A command is a markdown file that serves as a detailed instruction set for an AI agent. When a workflow executes a step like - command: investigate-issue, Archon:
- Loads the command file from
.archon/commands/investigate-issue.md - Substitutes variables like
$ARGUMENTSwith actual values - Sends the entire document as a prompt to the AI
- The AI follows the instructions and produces output
Commands are prompts, not code. They guide AI behavior through clear instructions.
File Format
Commands live in .archon/commands/ relative to the working directory and are loaded at runtime.
CLI vs Server: The CLI reads commands from wherever you run it (sees uncommitted changes). The server reads from
~/.archon/workspaces/owner/repo/, which only syncs from the remote before worktree creation — so changes must be committed and pushed for the server to pick them up.

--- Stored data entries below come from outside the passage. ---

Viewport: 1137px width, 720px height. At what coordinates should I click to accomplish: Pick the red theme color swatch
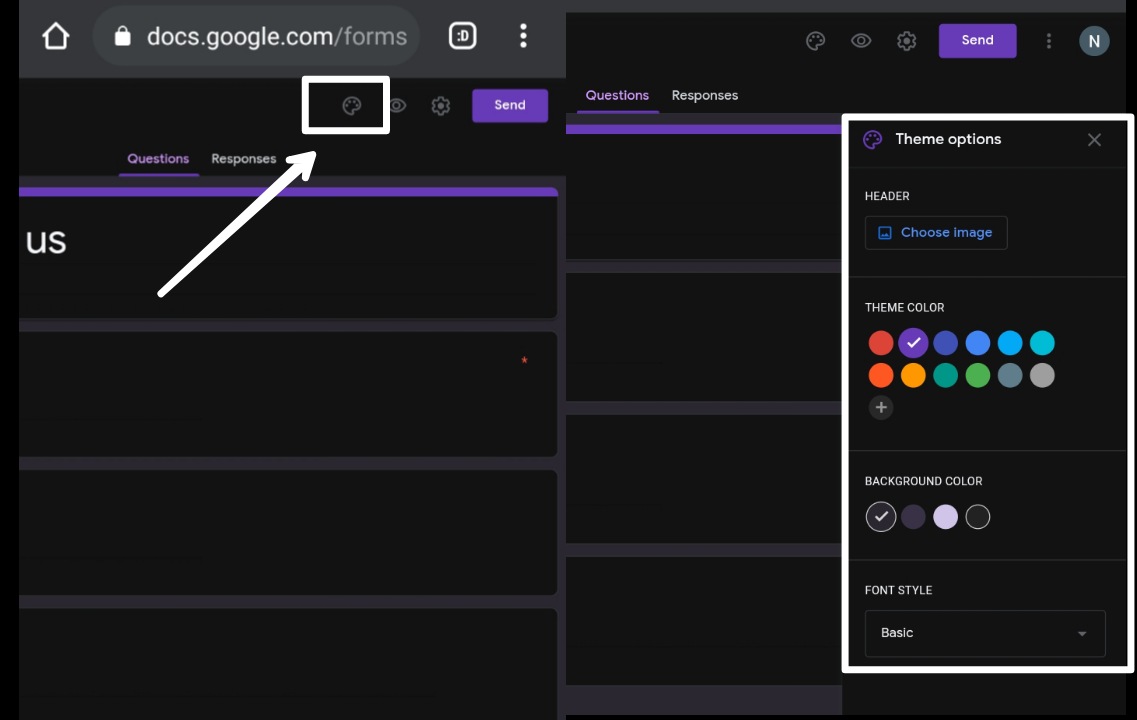point(881,343)
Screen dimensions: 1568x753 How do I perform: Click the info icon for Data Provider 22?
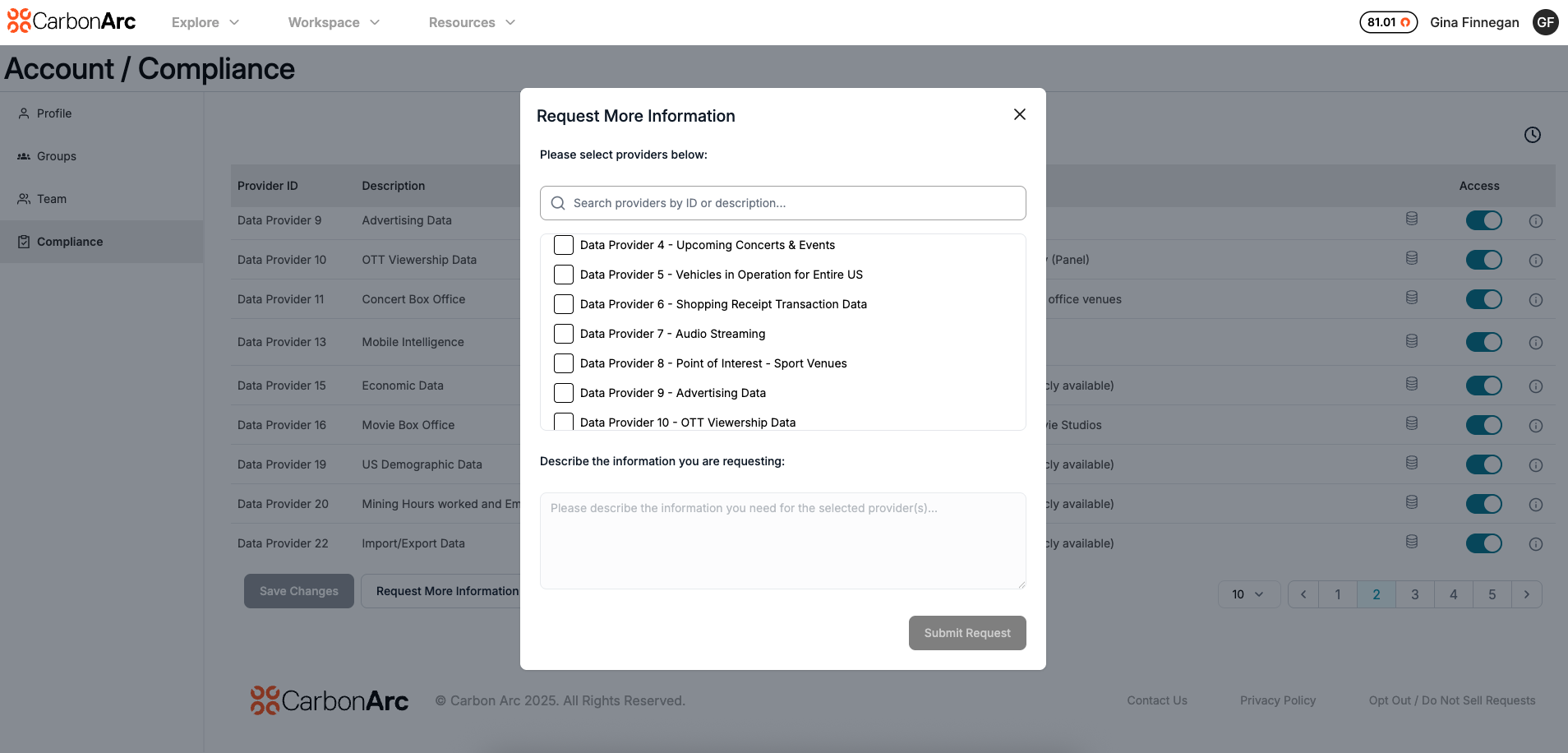coord(1535,544)
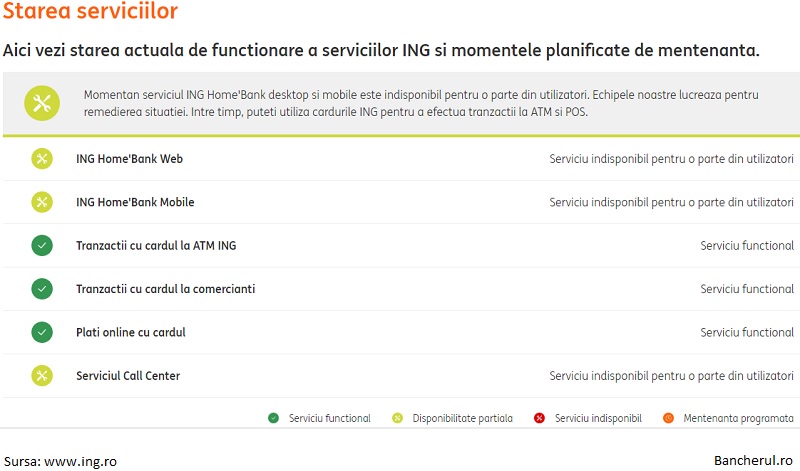Click the wrench icon beside ING Home'Bank Mobile
The image size is (800, 471).
[x=42, y=202]
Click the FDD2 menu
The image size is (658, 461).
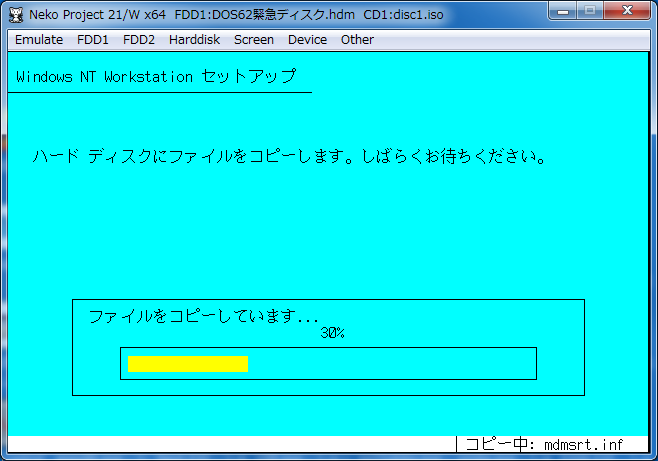point(139,40)
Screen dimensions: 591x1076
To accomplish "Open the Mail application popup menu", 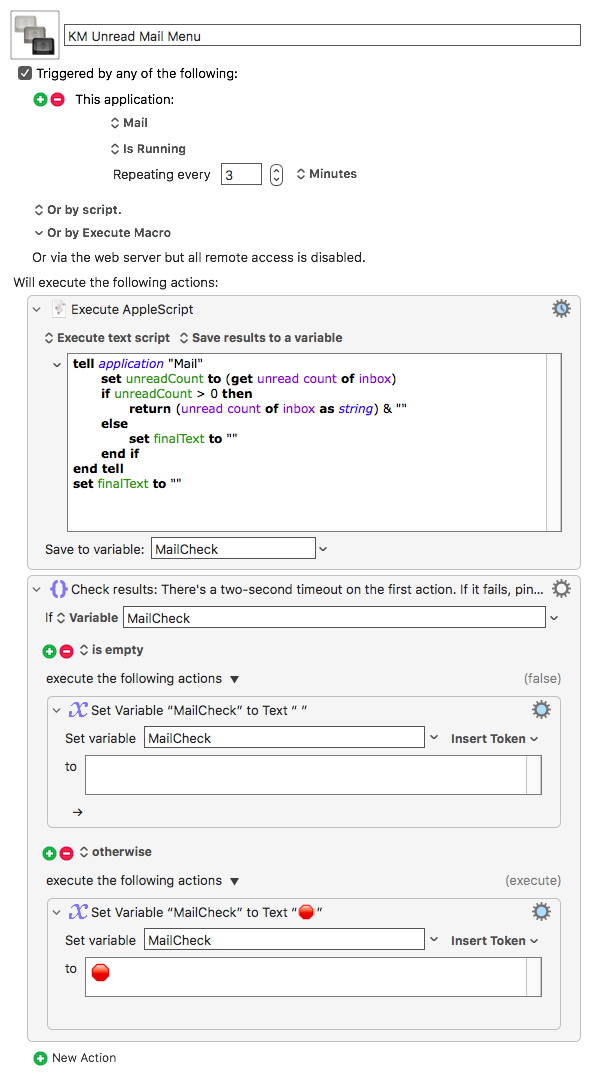I will (x=129, y=123).
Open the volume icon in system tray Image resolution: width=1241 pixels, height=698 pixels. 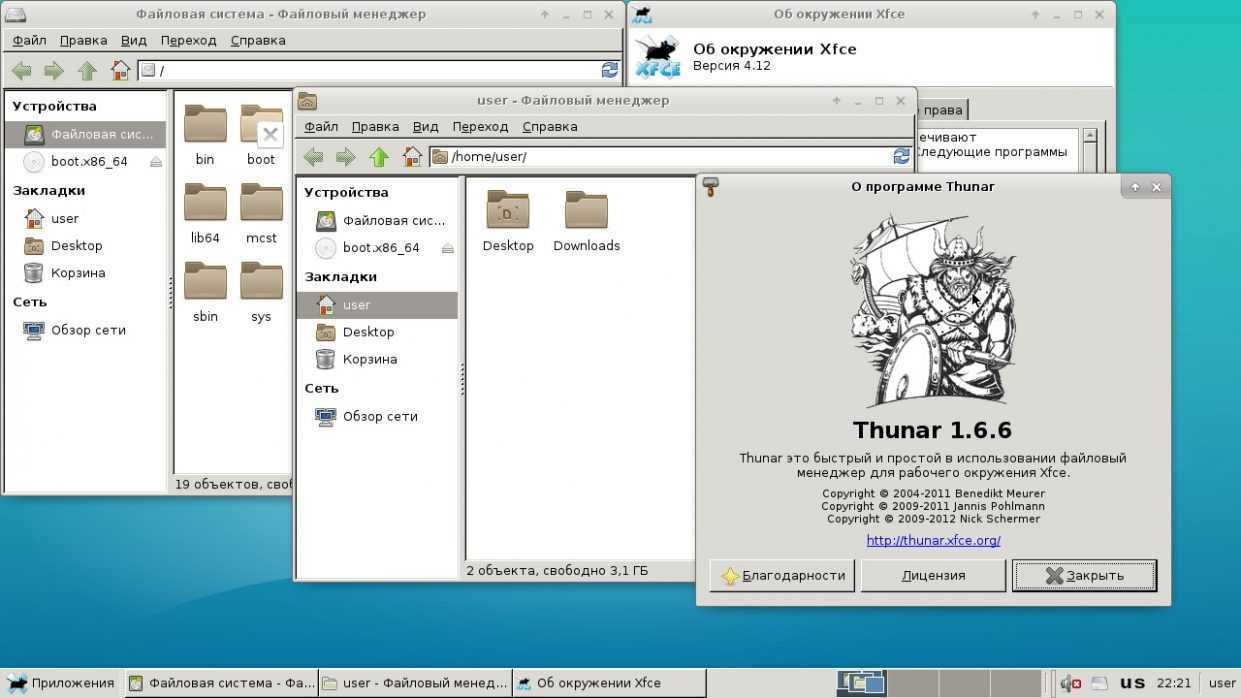(1069, 683)
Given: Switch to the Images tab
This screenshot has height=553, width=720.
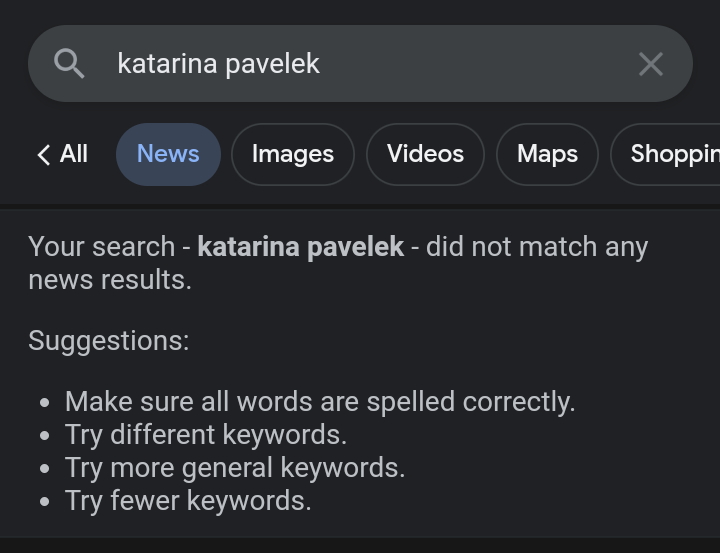Looking at the screenshot, I should point(293,154).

Commands use this structure:
---
description: One-line description shown in /commands list
argument-hint: <expected-input-format>
---
# Command Name
**Input**: $ARGUMENTS
---
[Instructions for the AI agent...]
Frontmatter Fields
| Field | Required | Purpose |
|---|---|---|
description |
Yes | Shown in /commands list and workflow routing |
argument-hint |
Yes | Tells users what input to provide |
The Golden Rule: Artifacts Are Everything
The artifact you produce IS the specification for the next step.
In multi-step workflows, agents don't share memory. The ONLY way to pass information between steps is through artifacts - files saved to disk.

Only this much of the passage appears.